You can also select which snapshots you'd like to copy - and egrep away what you
don't need.

Here's what I did to back up some servers to a filer (as compressed ZFS 
snapshots
stored into files or further simple deployment on multiple servers, as well as 
offsite rsyncing of the said files). The example below is a framework from our 
scratchpad docs, modify it to a specific server's environment.

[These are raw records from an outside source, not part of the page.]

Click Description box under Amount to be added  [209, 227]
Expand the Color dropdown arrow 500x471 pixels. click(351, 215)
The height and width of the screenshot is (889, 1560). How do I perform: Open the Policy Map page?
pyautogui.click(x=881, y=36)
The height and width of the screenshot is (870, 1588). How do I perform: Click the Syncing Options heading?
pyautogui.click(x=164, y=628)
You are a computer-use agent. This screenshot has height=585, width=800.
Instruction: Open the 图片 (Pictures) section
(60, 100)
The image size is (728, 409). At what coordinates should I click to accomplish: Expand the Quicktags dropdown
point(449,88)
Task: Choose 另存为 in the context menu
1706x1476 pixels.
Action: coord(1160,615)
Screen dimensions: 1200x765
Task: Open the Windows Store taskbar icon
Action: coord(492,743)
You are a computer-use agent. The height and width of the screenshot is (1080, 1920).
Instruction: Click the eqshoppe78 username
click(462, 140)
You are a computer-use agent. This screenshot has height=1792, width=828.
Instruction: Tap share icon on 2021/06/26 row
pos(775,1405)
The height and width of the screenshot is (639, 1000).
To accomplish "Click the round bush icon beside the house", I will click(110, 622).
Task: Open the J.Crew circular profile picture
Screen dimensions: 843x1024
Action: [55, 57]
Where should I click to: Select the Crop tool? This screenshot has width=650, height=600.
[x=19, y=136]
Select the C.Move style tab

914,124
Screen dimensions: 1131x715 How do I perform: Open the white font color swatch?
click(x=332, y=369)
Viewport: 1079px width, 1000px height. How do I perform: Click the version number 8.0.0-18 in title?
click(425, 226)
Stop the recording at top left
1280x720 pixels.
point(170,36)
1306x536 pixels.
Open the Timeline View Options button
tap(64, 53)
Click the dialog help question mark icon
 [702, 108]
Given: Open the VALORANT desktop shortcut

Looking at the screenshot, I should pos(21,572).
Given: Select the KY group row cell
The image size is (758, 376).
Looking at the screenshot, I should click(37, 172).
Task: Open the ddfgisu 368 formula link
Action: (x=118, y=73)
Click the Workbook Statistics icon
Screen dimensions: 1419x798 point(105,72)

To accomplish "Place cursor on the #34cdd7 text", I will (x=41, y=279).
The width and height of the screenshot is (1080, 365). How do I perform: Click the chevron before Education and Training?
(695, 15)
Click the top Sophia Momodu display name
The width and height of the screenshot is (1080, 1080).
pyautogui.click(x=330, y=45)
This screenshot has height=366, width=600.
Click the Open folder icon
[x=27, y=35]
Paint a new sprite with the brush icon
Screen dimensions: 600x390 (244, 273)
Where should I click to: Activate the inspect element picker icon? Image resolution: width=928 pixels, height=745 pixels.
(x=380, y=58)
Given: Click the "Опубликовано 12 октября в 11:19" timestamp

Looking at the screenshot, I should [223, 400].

Apparently, such sending and receiving examples (see below) can be piped 
together without use of files (and gzip, ssh, whatever) within a local system.

##### ZFS snapshot dumps

# prepare
TAGPRV='20090427-01'
TAGNEW='20090430-01-running'
zfs snapshot -r pool/zones@"$TAGNEW"

# incremental dump over NFS (needs set TAGNEW/TAGPRV)
cd /net/back-a/export/DUMP/manual/`hostname` && \
for ZSn in `zfs list -t snapshot | grep "$TAGNEW" | awk '{ print $1 }'`; do 
ZSp=`echo $ZSn | sed "s/$TAGNEW/$TAGPRV/"`; Fi="`hostname`%`echo $ZSn | sed 
's/\//_/g'`.incr.zfsshot.gz"; echo "=== `date`"; echo "===== prev: $ZSp"; echo 
"===== new: $ZSn"; echo "===== new: incr-file: $Fi"; /bin/time zfs send -i 
"$ZSp" "$ZSn" | /bin/time pigz -c - > "$Fi"; echo "   res = [$?]"; done

# incremental dump over ssh (needs set TAGNEW/TAGPRV; paths hardcoded in the 
end)
for ZSn in `zfs list -t snapshot | grep "$TAGNEW" | awk '{ print $1 }'`; do 
ZSp=`echo $ZSn | sed "s/$TAGNEW/$TAGPRV/"`; Fi="`hostname`%`echo $ZSn | sed 
's/\//_/g'`.incr.zfsshot.gz"; echo "=== `date`"; echo "===== prev: $ZSp"; echo 
"===== new: $ZSn"; echo "===== new: incr-file: $Fi"; /bin/time zfs send -i 
"$ZSp" "$ZSn" | /bin/time pigz -c - | ssh back-a "cat > 
/export/DUMP/manual/`hostname`/$Fi"; echo "   res = [$?]"; done

All in all, these lines send an incremental snapshot between $TAGPRV and 
$TAGNEW to per-server directories into per-snapshot files. They are quickly 
compressed with pigz (parallel gzip) before writing.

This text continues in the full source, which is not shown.